If your engine can’t breath, it won’t function correctly and will break down easier. To combat this, make sure you’re changing your filters every 15,000-30,000 miles depending on your environment. The dryer and dustier the environment you live in, the sooner you should look into changing your air filters.
A clogged fuel filter is not something anyone wants to deal with, and can even cause an engine to not run at all, which is why changing your fuel filter every 30,000 miles at least is such a great way to protect your engine. Not sure you need a replacement just yet? Ask a mechanic to do a simple pressure test to find out!
Whether you haven’t used a vehicle in a while, or temperatures have been wildly inconsistent, making sure your battery is in great health will go a long way in preventing you from ever getting stuck. Just remember, batteries wear out more according to time than mileage, so your battery life will depend on how often you drive. Traditionally though, you’ll want to look into a new battery every four or five years, or ever 50,000-60,000 miles.
Your brakes are one of the most important components in your vehicle; so don’t let them get “squishy.” Drain and replace your brake fluid according to your vehicle manual’s instructions at least every 20,000-45,000 miles to maintain peak performance.
If you’ve noticed your brakes are screaming lately, it’s likely time to have them replaced. Next time though, don’t wait until your car sounds like it’s dying to make a change. Have your brake pads/shoes checked often to ensure you don’t have any problems.
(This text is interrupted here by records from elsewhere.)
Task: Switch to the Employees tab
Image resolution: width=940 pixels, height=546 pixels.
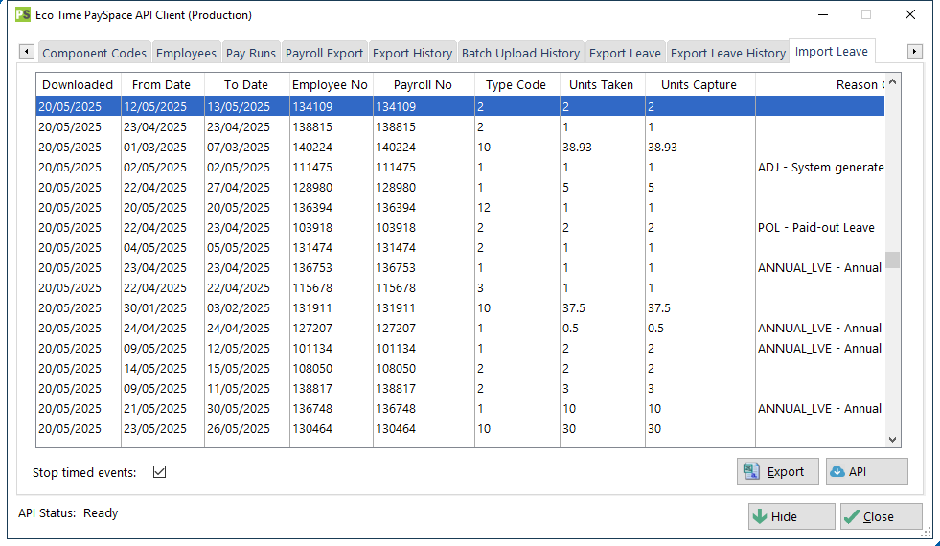Action: 186,53
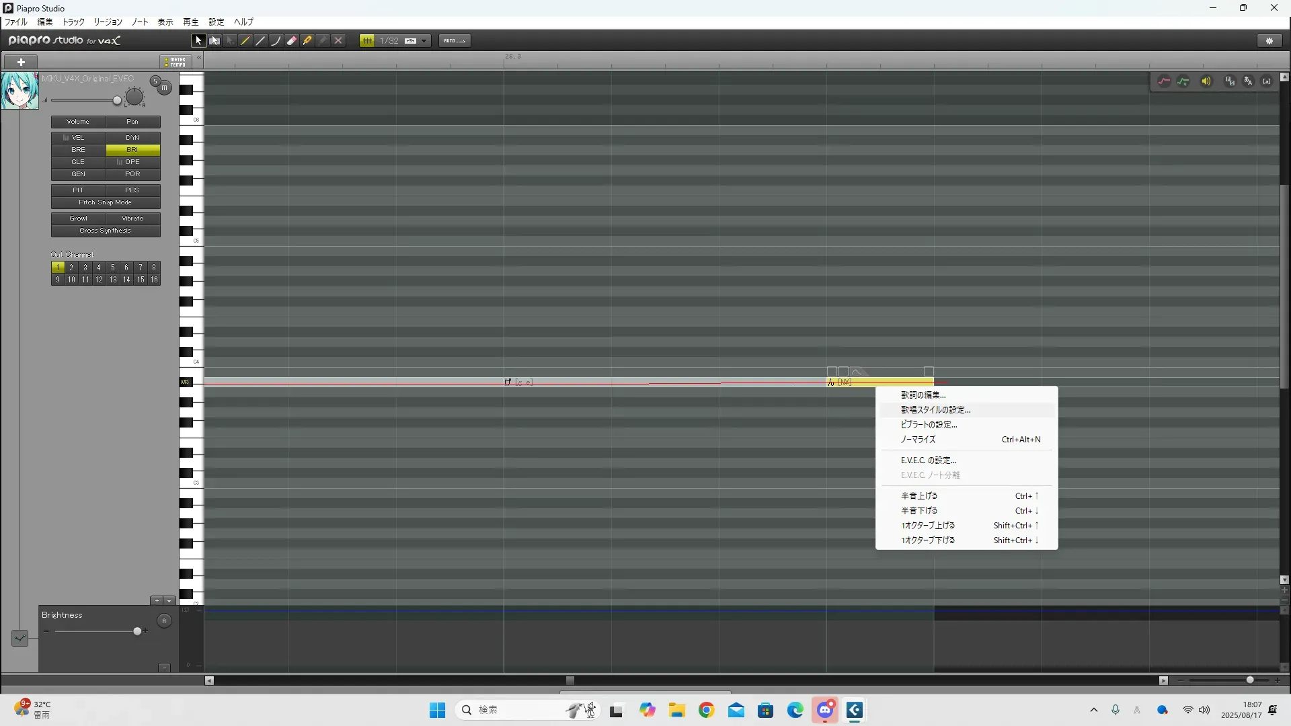Viewport: 1291px width, 726px height.
Task: Toggle the track mute m button
Action: click(x=164, y=88)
If you do everything right, a good set can survive as much as 50,000 miles of wear and tear.
Your brake rotors put up with a lot of heat and friction when slowing down your car, leading to warping and other problems. To solve this, you can either replace them every 60,000 miles, or considering re-surfacing them (grinding them down to be smooth again), but re-surfacing can only be done once per set.
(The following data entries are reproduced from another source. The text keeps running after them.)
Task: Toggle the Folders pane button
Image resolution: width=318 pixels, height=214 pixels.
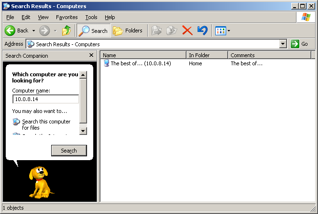Action: coord(128,31)
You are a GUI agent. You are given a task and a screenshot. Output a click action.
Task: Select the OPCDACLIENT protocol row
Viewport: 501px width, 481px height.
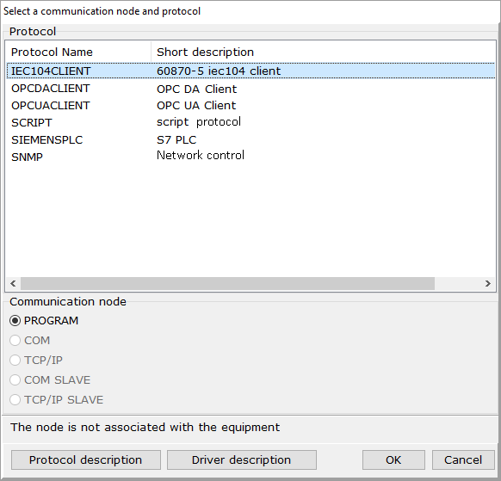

Prevent your engine from overheating before any real damage sets in by remembering to change your coolant, and potentially even have a mechanic flush your system completely, at least every 60,000 miles.
Protect your transmission by keeping an eye on it often, like as in every time you change your oil. While it won’t need to be changed every time, if you notice it’s no longer pink and sweet, and is instead darker red or brown, then it’s time to take action. This will usually occur anywhere between 30,000 and 60,000 miles for manual transmissions, and 30,000 to 100,000+ for automatic ones. If you have any questions or concerns, just consult your owners manual.
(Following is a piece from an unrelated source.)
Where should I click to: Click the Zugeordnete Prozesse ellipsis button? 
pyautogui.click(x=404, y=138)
Hoses made from rubber, like those that transport power steeling fluid, coolant, and more, are going to wear out over time, so just be sure to keep a close eye on them as time goes on – especially once your mileage starts hitting six-figures.
Power Steering Fluid
Power steering fluid controls how easy it is for you to control your vehicle’s steering, so do yourself a favor and make sure your system is flushed and your power steering fluid is refilled at least every 75,000 miles.
Spark Plugs/Ignition System
To avoid check engine lights that are impossible to identify without a mechanic’s thorough diagnostics, make sure you’re replacing your spark plugs regularly to keep your ignition system functioning. Just remember, cheaper models made with copper will need to be replaced every 30,000 miles, whereas titanium models can last as long as 100,000 miles.
Timing belt failure can lead to catastrophic damage, which is why this component should always be preemptively replaced every 75,000-90,000 miles. If your vehicle has a chain, you will be able to go much longer without a replacement, just be sure to check in with your mechanic every so often to get it inspected.